The sodium hydroxide weighing 4 g is placed in there-necked flask, adds 50 ml deionized waters, adds the diethanolamine of 2 ml in solution；Weigh 14.3 g Zinc vitriols, add 50 ml deionized waters and be made into zinc sulfate solution, weigh the five nitric hydrate dysprosiums of 1 g, be placed in solution of zinc sulfate；Heating there-necked flask is to 80^oC, after about 20 minutes, injects zincium-rare earth presoma composite solution, continues to keep temperature about 30 minutes, be centrifuged by sample, obtain white powder after injection.50^oC drying baker is dried, obtains rear-earth-doped zinc oxide nanowire.

Embodiment 3:

The potassium hydroxide weighing 2.8 g is placed in there-necked flask, adds 50 ml deionized waters, adds the diethanolamine of 3 ml in solution；Weigh 14.3 g Zinc vitriols, add 50 ml deionized waters and be made into zinc sulfate solution, weigh the five nitric hydrate dysprosiums of 1 g, be placed in solution of zinc sulfate；Heating there-necked flask is to 80 DEG C, after about 20 minutes, injects zincium-rare earth presoma composite solution, continues to keep temperature about 30 minutes, be centrifuged by sample, obtain white powder after injection.50 DEG C of drying baker are dried, obtains rear-earth-doped zinc oxide nanowire.

Embodiment 4:

The sodium hydroxide weighing 8 g is placed in there-necked flask, adds 50 ml deionized waters, adds the diethanolamine of 5 ml in solution；Weigh 14.3 g Zinc vitriols, add 50 ml deionized waters and be made into zinc sulfate solution, weigh the five nitric hydrate dysprosiums of 0.5 g, be placed in solution of zinc sulfate；Heating there-necked flask is to 80 DEG C, after about 20 minutes, injects zincium-rare earth presoma composite solution, continues to keep temperature about 30 minutes, be centrifuged by sample, obtain white powder after injection.50 DEG C of drying baker are dried, obtains rear-earth-doped zinc oxide nanowire.
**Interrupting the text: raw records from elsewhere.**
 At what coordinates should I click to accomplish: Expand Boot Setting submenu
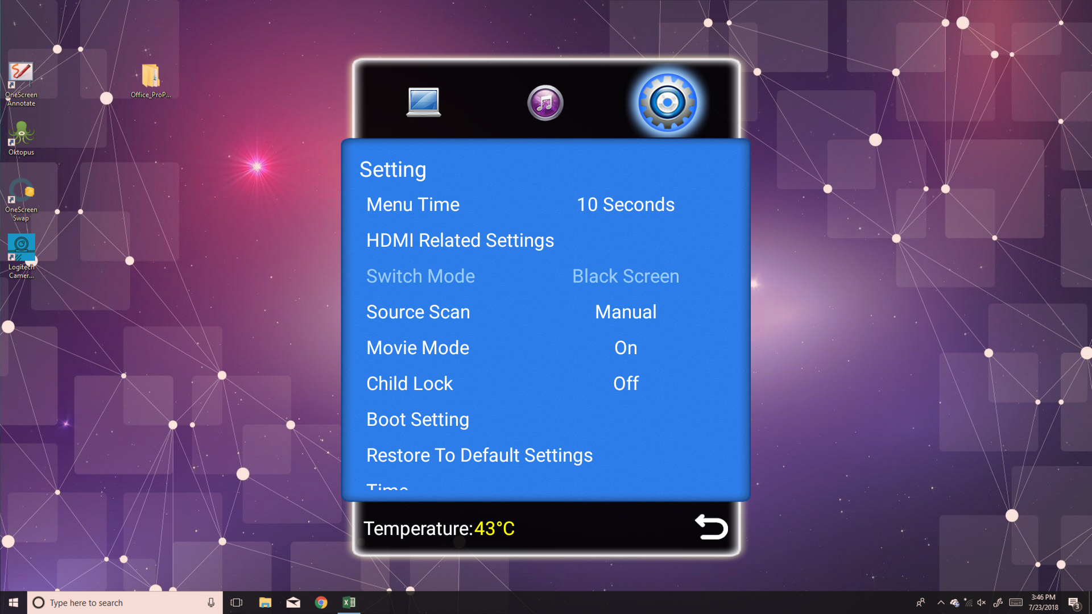417,420
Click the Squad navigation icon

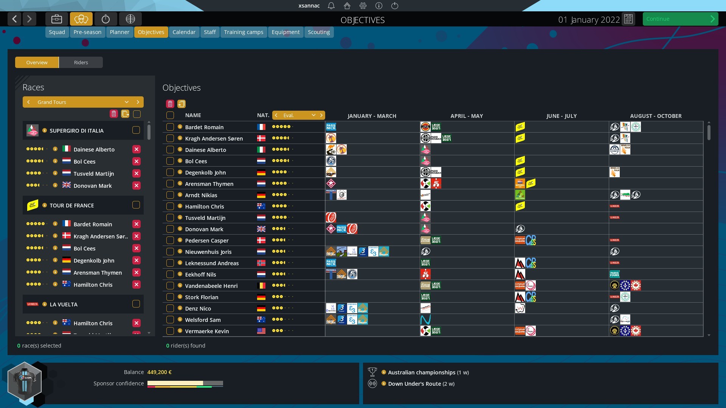pos(56,32)
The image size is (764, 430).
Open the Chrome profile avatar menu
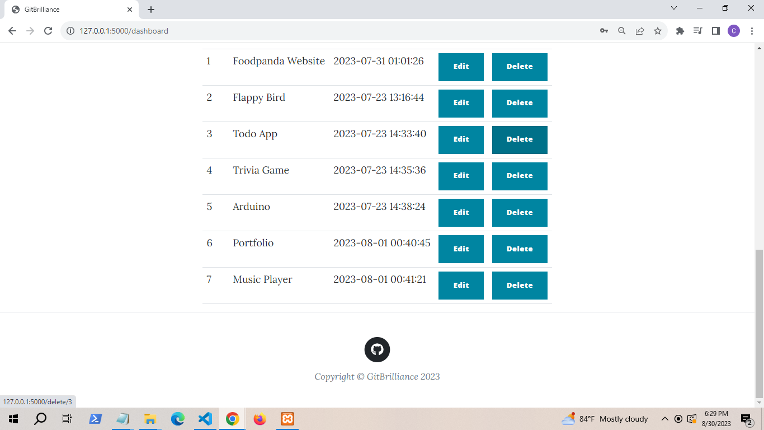pyautogui.click(x=734, y=31)
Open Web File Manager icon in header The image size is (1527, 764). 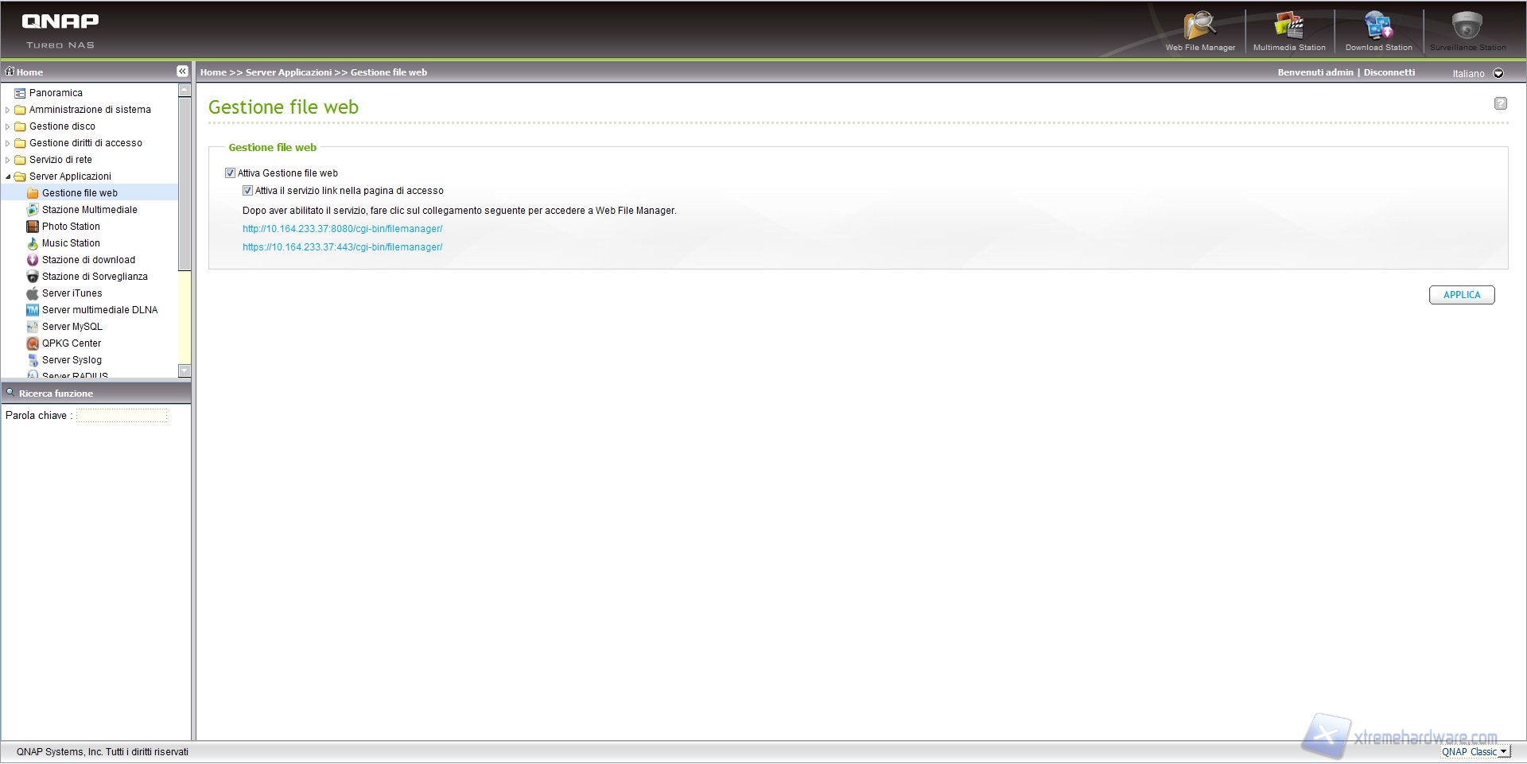(x=1199, y=27)
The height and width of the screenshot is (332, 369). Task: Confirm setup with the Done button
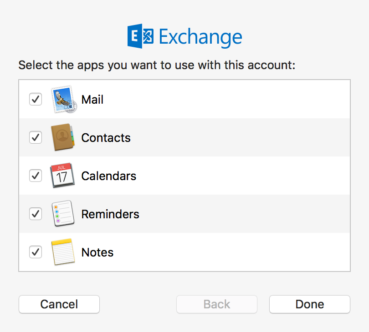309,304
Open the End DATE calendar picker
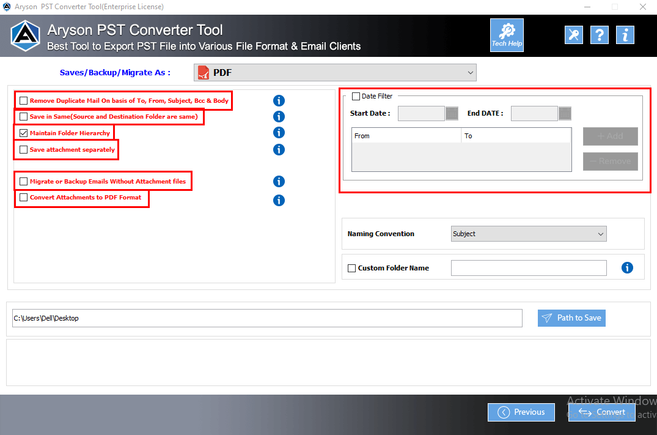 563,113
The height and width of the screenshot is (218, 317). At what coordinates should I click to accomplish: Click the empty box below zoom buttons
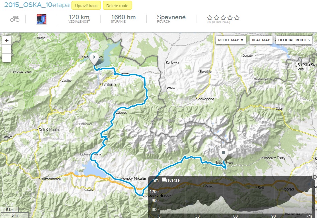[7, 58]
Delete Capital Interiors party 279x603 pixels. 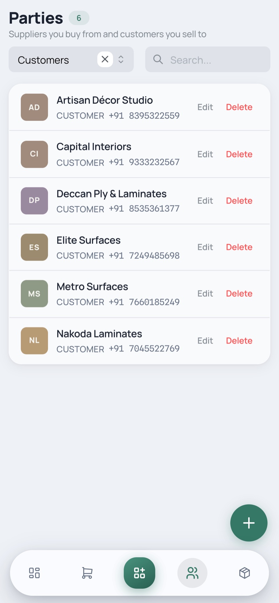click(239, 154)
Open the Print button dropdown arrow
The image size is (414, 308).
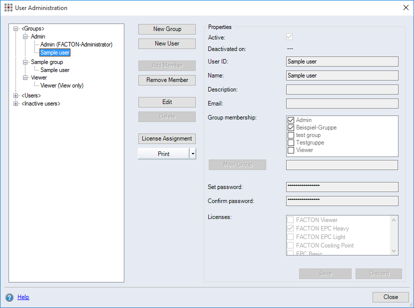(x=193, y=154)
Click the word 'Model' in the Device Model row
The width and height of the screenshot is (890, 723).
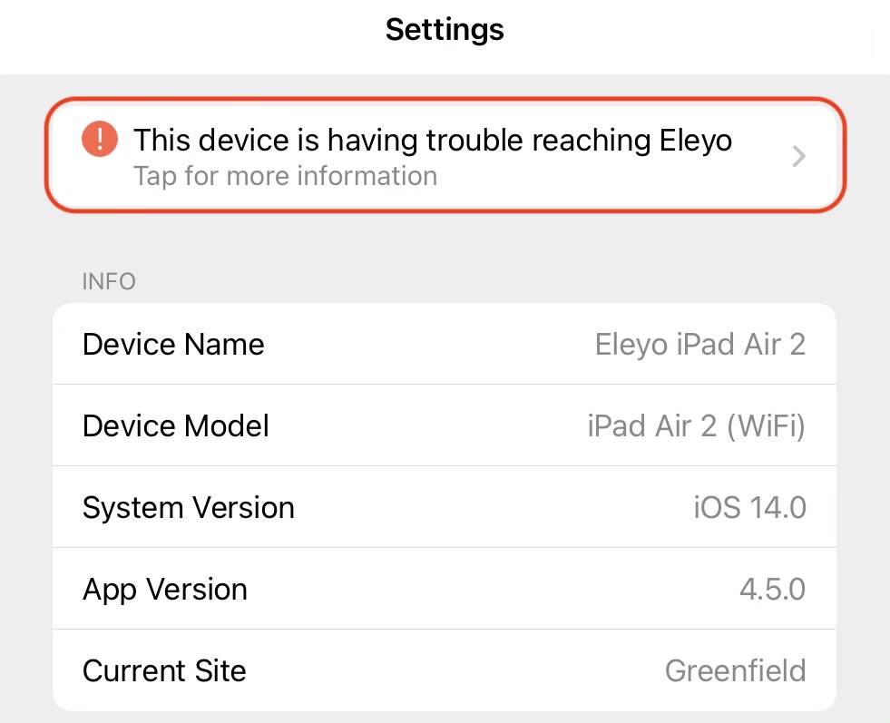click(x=227, y=425)
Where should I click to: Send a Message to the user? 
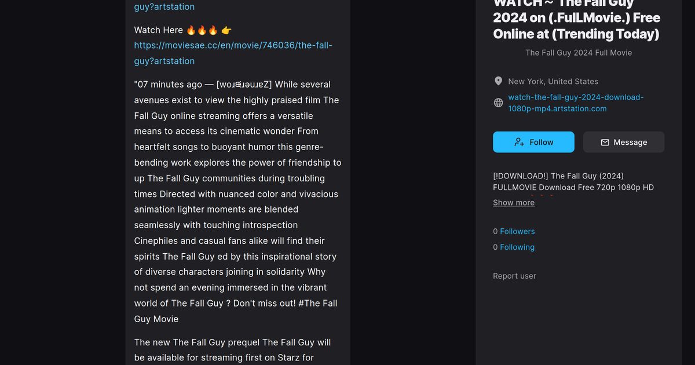coord(624,142)
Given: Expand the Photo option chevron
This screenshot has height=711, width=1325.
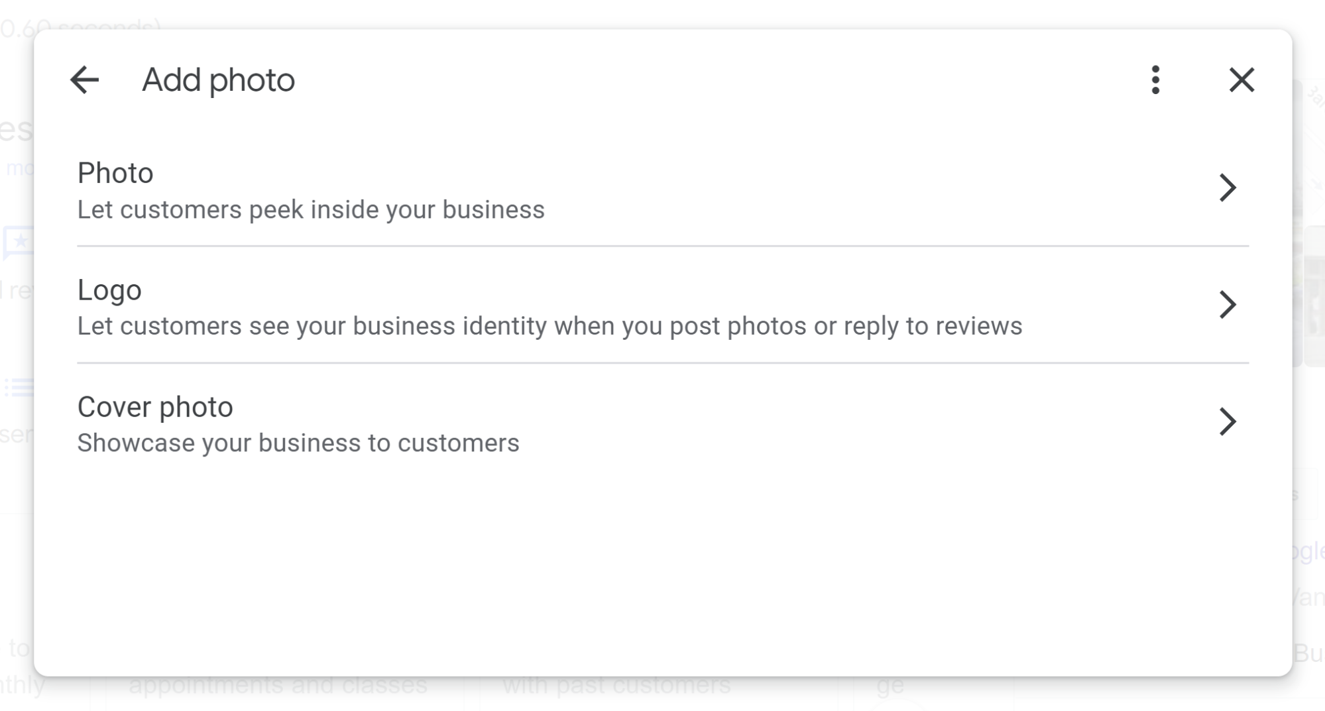Looking at the screenshot, I should pos(1228,188).
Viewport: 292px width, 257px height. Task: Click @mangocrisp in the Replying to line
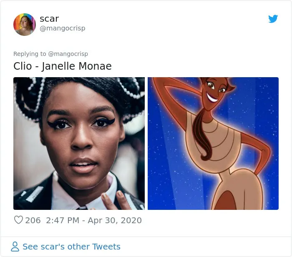pos(68,54)
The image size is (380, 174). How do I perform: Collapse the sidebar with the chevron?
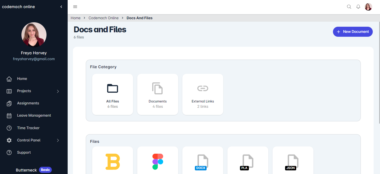click(x=61, y=7)
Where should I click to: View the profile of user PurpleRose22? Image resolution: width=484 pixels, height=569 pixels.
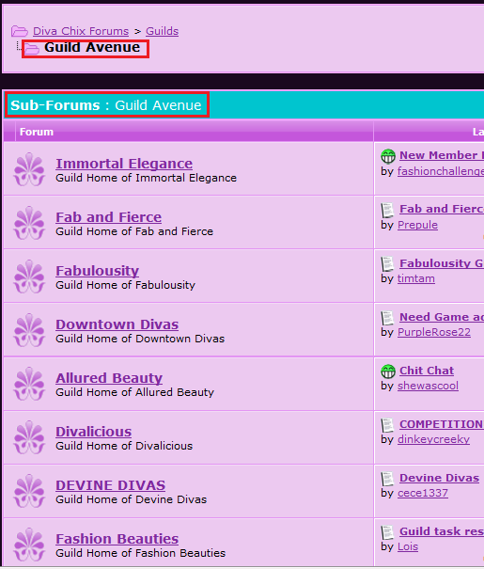point(434,332)
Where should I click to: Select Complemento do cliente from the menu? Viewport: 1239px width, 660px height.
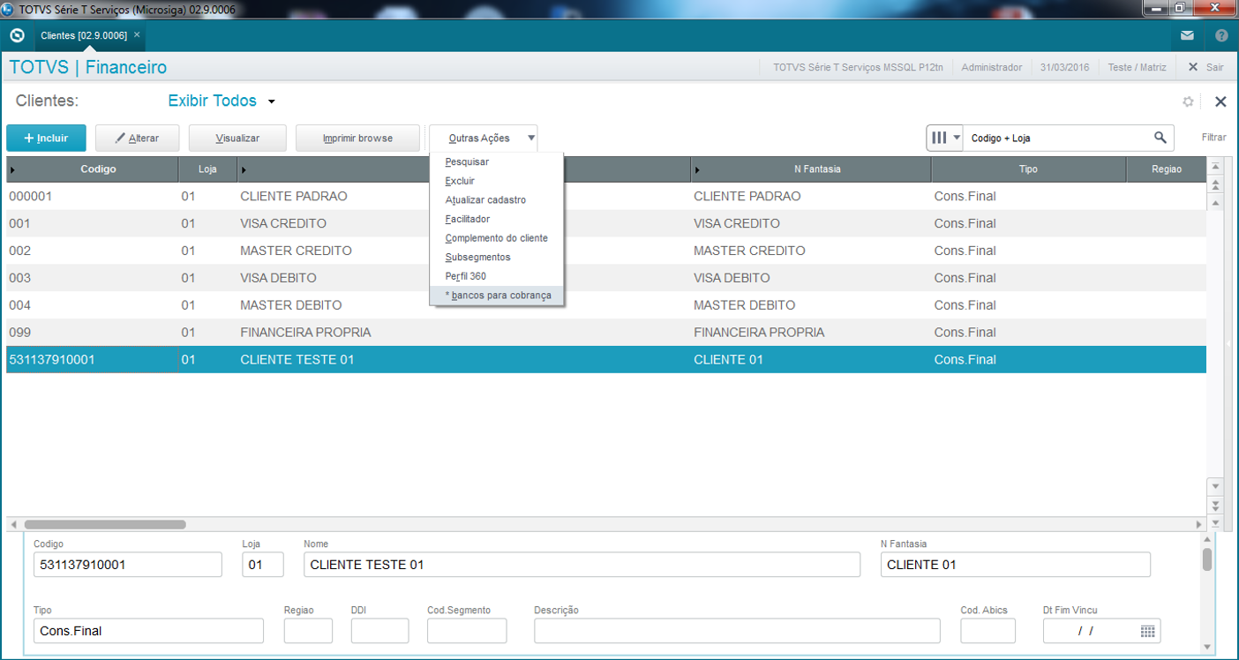(x=496, y=238)
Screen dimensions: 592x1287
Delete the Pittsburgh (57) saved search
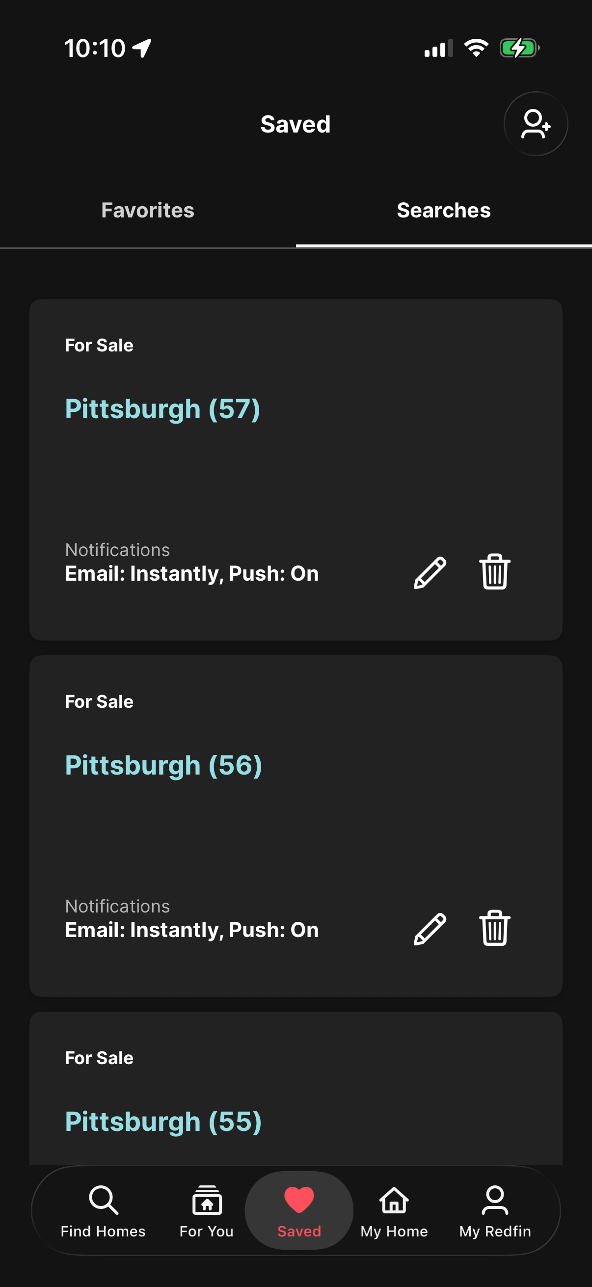click(x=495, y=572)
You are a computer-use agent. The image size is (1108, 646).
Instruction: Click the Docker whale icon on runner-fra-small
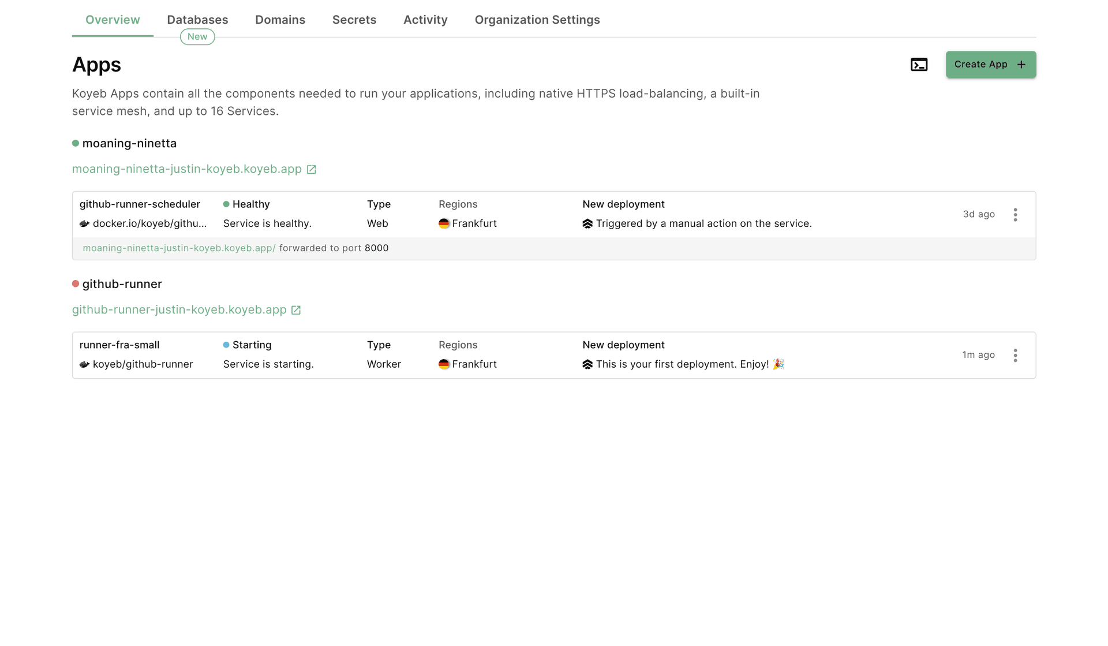pos(84,364)
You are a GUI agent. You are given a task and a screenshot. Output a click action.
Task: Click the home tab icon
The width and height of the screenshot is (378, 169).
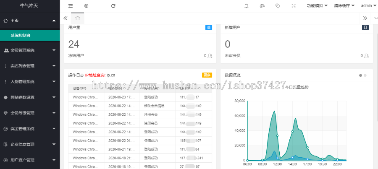77,18
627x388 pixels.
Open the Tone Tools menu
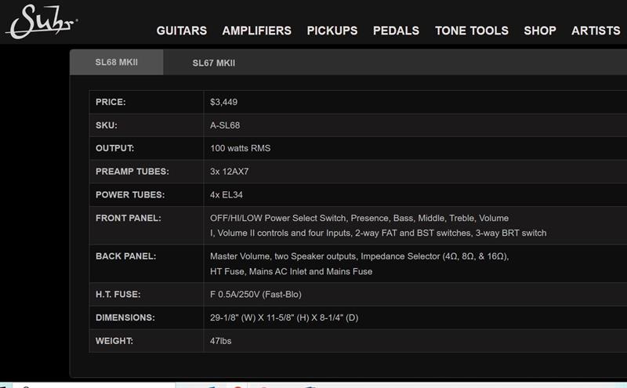(x=472, y=31)
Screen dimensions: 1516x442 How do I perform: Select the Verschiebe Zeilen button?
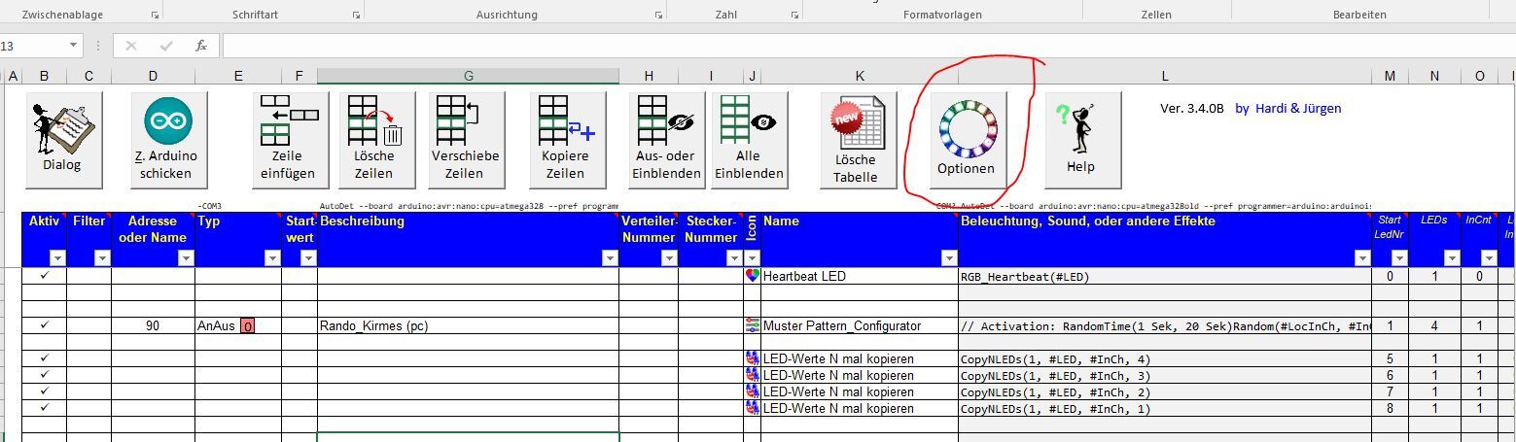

Performance: dysprosium doped zinc oxide nanowire does the voltage response curves of gas sensor prepared by catalysis material as it is shown on figure 3, test temperature is 330^oC, concentration of alcohol is 100 ppm, and as seen from the figure, the zinc oxide nanowire of dysprosium doped shows the response of obvious ethanol air-sensitive.Under this test condition, resistance sensitivity is 10, and response time is 20 s.

Claims

1. the preparation method for the rare earth doping zinc oxide nano line of gas sensor, it is characterised in that comprise the steps:

(4) the rear-earth-doped zinc oxide nanowire uniform application of step (3) gained on alumina ceramic tube, carry out alumina ceramic tube welding, encapsulating, aging at 200～400 DEG C, make gas sensor original paper；

Diethanolamine described in step (2) can replace with triethanolamine or Polyethylene Glycol；

Six hydrations described in step (2)NitreAcid zinc can replace with Zinc vitriol or Zinc diacetate dihydrate；

Gd2 O3 zinc oxide nanowire uses gadolinium salt and the combination of zinc complexes presoma；

Ageing environment described in step (4) is air atmosphere, and ageing time is 5 days to 12 days.